▶ Records to use:
· · · ·

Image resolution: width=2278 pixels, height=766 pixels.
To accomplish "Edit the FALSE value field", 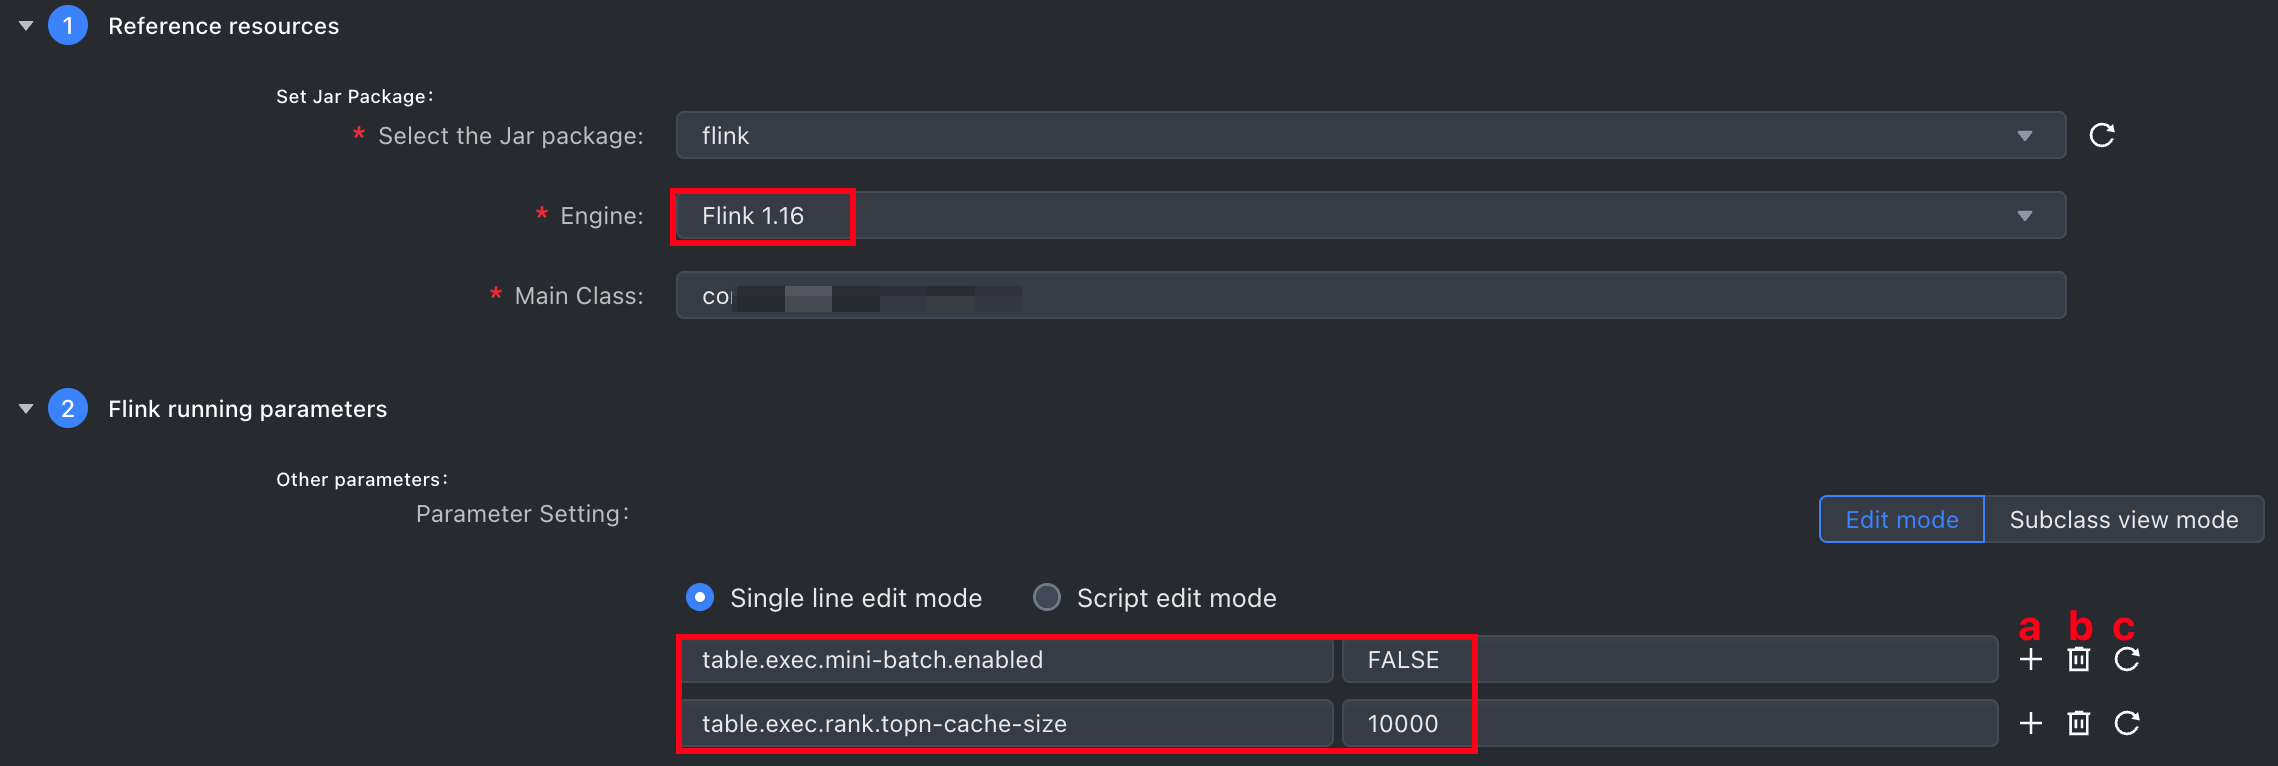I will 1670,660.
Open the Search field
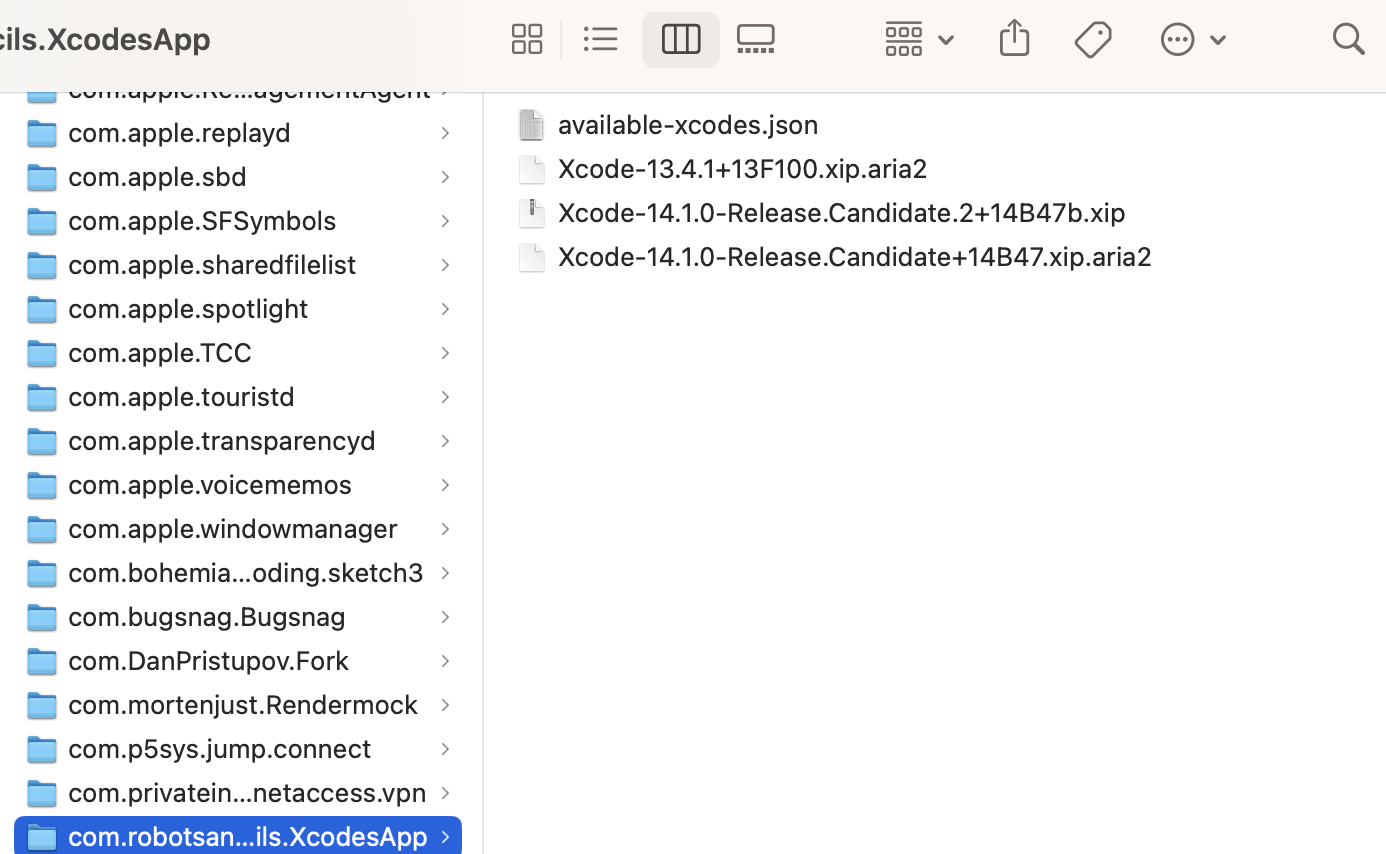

· · · ·

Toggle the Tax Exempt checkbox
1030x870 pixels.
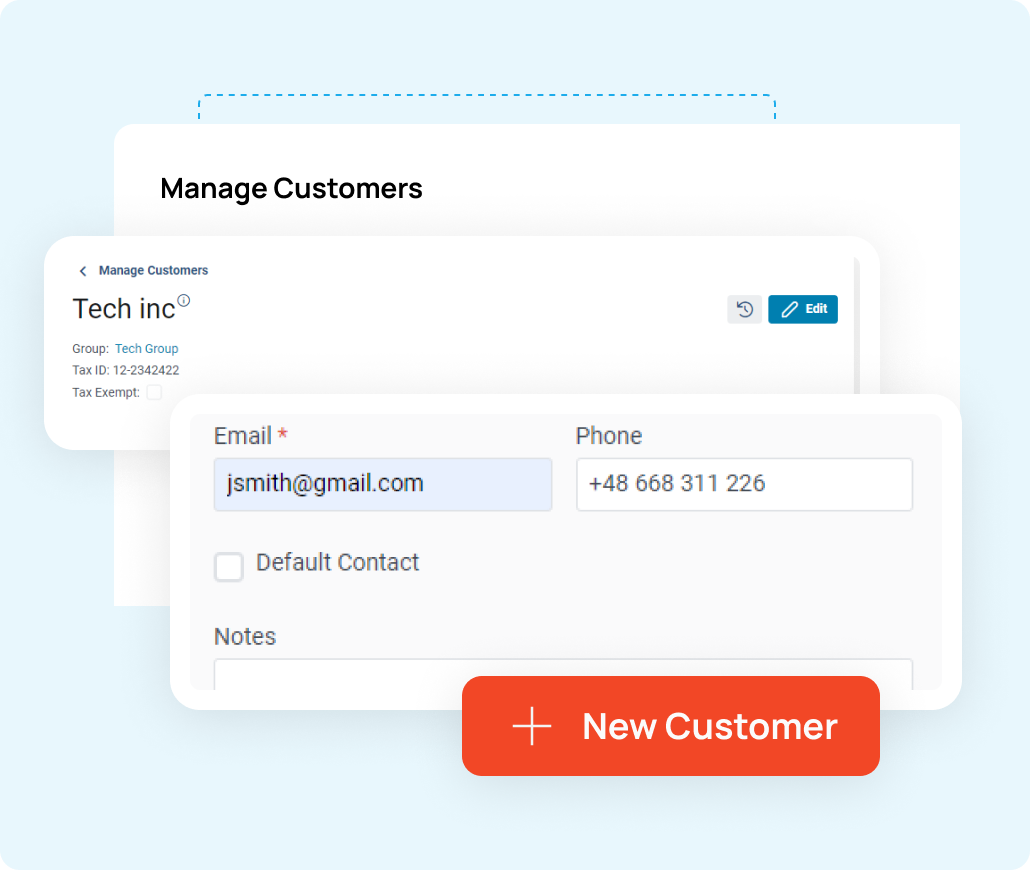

· · · ·

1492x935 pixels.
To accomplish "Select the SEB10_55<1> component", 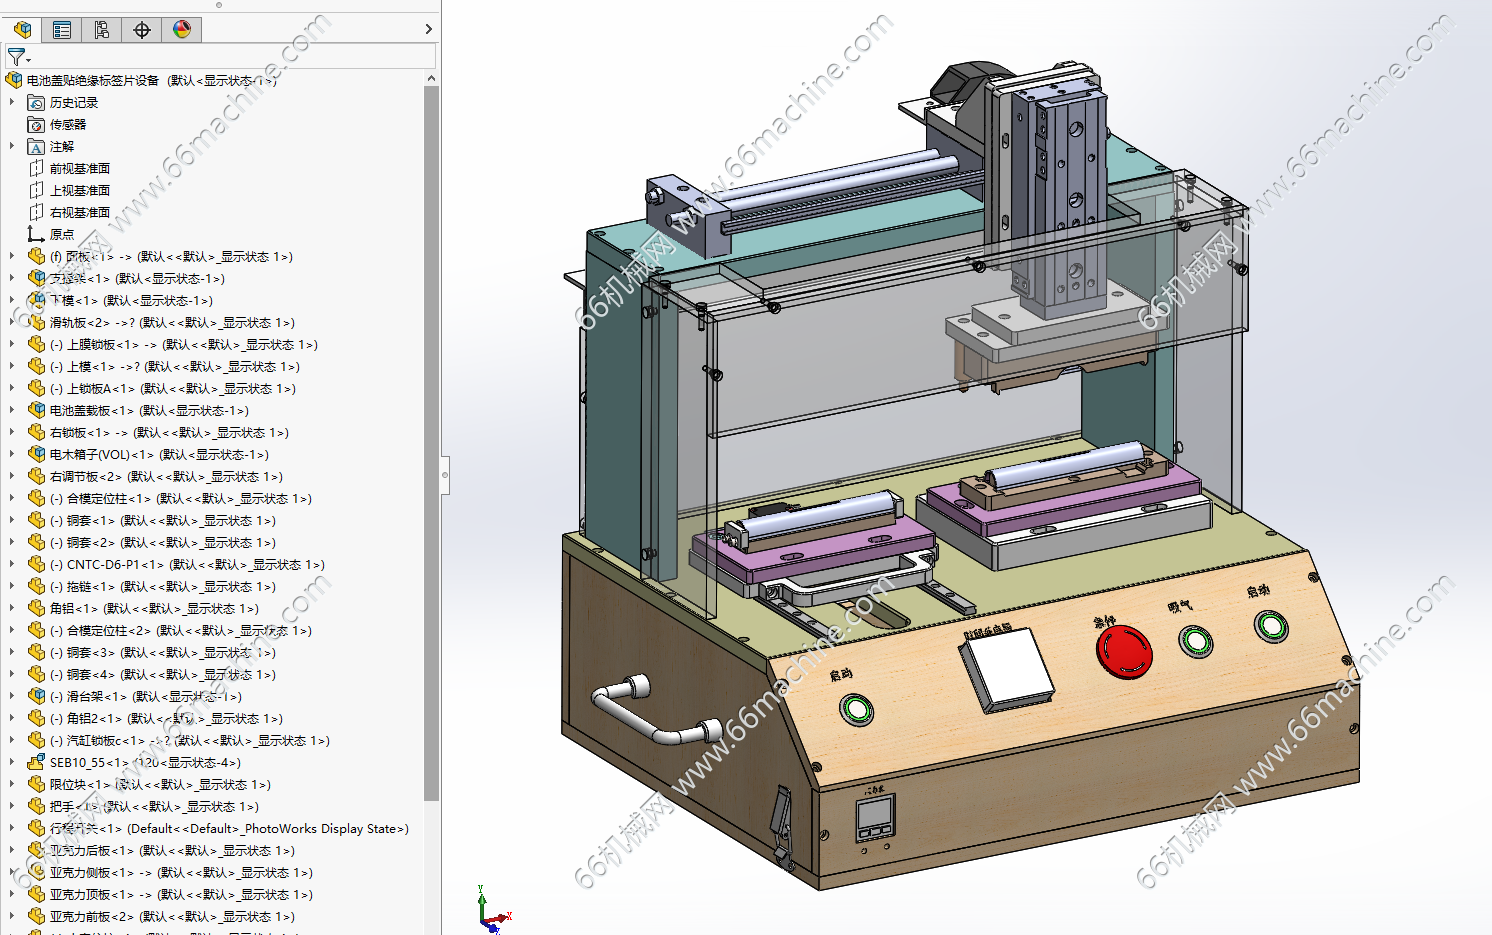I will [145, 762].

· · · ·

▶ What you have to do:
In the data above, which lines have "pixels"? Report each of them.

▶ Answer space:
Image resolution: width=2278 pixels, height=766 pixels.
1030x870 pixels.
1492x935 pixels.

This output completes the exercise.